Whatever the original timetable the Trump administration has foreseen — and in spite of the necessity to persuade Beijing to intervene in the erratic and dangerously unstable North Korean regime — the president and his top economic and security advisers should not wait to force a showdown with China over the web of market-closing laws and regulations that are shutting US and other foreign corporations out of China’s high-tech information and internet-related sectors. Most specifically, the administration should immediately confront Chinese leaders over the recently enacted cybersecurity law, which The Economist has warned (2) could well constitute “a Trojan horse designed to promote China’s aggressive policy of indigenous innovation.”
The cybersecurity law
The new cybersecurity law came into legal force on June 1, having been several years in the making over vehement protests of foreign governments and multinational corporations. While some minor revisions occurred during the process and the Chinese Cybersecurity Administration attempted to (3) “calm jittery businesses” and issued a Q&A memo, the dangerously vague but potent assertions of “cyber sovereignty” embodied in the law remain in place.
Here are the most troublesome and potentially unworkable provisions:
- The sweeping terms and lack of definitional detail present huge problems for foreign corporations in attempting to comply with the law. For instance (4), there is no precise enumeration of which sectors constitute “critical information infrastructure,” although the guidelines for “important data” include information that can “influence or harm the government, state, military, economy, culture, society, technology . . . and other national security matters.” Further, there is the infamous dictate that data on the internet be “secure and controllable.”
- Article 17 of the new law mandates that personal information of Chinese citizens be stored in servers located on the Chinese mainland, and exceptions can only be made if a company can prove it is “truly necessary.” If interpreted strictly, this provision could cripple the ability of foreign (and notably, Chinese) multinationals from operating in China and sending data abroad. Chinese regulators seem aware of this impediment to their own companies but still are content to hamper foreign companies by leaving key regulatory questions unanswered.
- The law mandates that (5) companies undergo cybersecurity reviews that will analyze network products and services, focusing on specific security issues and “other risks that could harm national security.” Various sections of the law also dictate that individual products and services could be subject to multiple reviews by different agencies. It is under the security review mandate that the dangers of the dictate that network products be “secure and controllable” come into play. Further, Article 28 requires (6) that companies “assist” public agencies in “protecting national security and investigating crimes.” Does this mean that in the future, companies could be required to hand over key technological processes and programs or source code? There are no answers here.

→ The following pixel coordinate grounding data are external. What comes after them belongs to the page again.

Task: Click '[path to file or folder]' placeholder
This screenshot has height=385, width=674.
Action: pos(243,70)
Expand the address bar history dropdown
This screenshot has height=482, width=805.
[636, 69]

On June 5, a major US high-tech industry association, the Computer and Communications Industry Association, sent letters to top US government officials strongly protesting (7) the new law (a “raw deal”) and calling on the Trump administration to take decisive action to “head off” this “discriminatory foreign regulation.” More generally, it argued: “China’s technology rules put American technology companies at a disadvantage and also harm the array of US industries that rely on our leading digital products to increase the worldwide productivity and competitiveness.”
The Trump administration should elevate the new Chinese cybersecurity law to top priority in the ongoing “100-day” negotiations mandated at the April Trump-Xi summit. The administration should make it clear that if regulations under the new law damage US companies’ ability to compete in the Chinese market, the United States will not just protest — it will act to institute reciprocal actions that close off the US market to top Chinese technology companies such as Alibaba, Baidu, and Tencent. It may well take such a two-by-four to convince Chinese officials that the US finally means business. “Enough is enough,” as the current phrase in international relations goes.